The political climate is worsening ahead of what promises to be a tense vote on August 23 in a country ruled by one political party, Zanu-PF, since independence from Britain 43 years ago.
This party, once led by Robert Mugabe, faces its biggest challenge from the country’s largest opposition formation, the Citizens’ Coalition for Change (CCC) of 45-year-old Nelson Chamisa.
Sunday’s planned opposition rally in the town of Bindura, 90 kilometers northeast of Harare, is the CCC’s fourth to be banned in Zimbabwe in a week.
In a letter announcing the ban on the rally, police said that the chosen venue was “scrubby” land with “no passable roads, water or sewerage”, adding that this represented a “high risk of threat to the spread” of communicable diseases.

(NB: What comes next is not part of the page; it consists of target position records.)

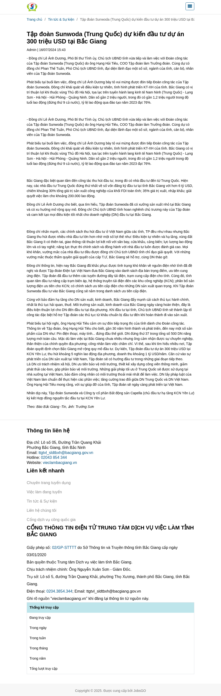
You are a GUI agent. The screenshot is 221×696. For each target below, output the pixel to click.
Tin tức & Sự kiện (61, 19)
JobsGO (140, 691)
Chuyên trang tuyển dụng (49, 483)
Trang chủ (34, 19)
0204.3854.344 (59, 591)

The police added that in the event of a public disturbance, their forces and rescue workers would have difficulty accessing the site “due to the absence of a (proper) road network”.
“Our mandate to protect life and property and maintain public order would then be compromised”, said the police, adding that the opposition had not declared this meeting within the legal deadline, which is seven days in advance.
Sunday’s rally, at which the CCC was to officially launch its electoral program, was eagerly awaited.
For months, the opposition and human rights organizations have been denouncing growing repression in the run-up to the elections, and in particular abusive arrests of opponents.
In 2017, President Emmerson Mnangagwa succeeded Robert Mugabe, an independence hero who remained in power for 37 years, thanks to a coup d’état. He was elected president the following year, winning by a narrow margin (50.8%) in an election marred by violence.
He will face Nelson Chamisa, a lawyer and pastor, in the presidential and parliamentary elections on August 23.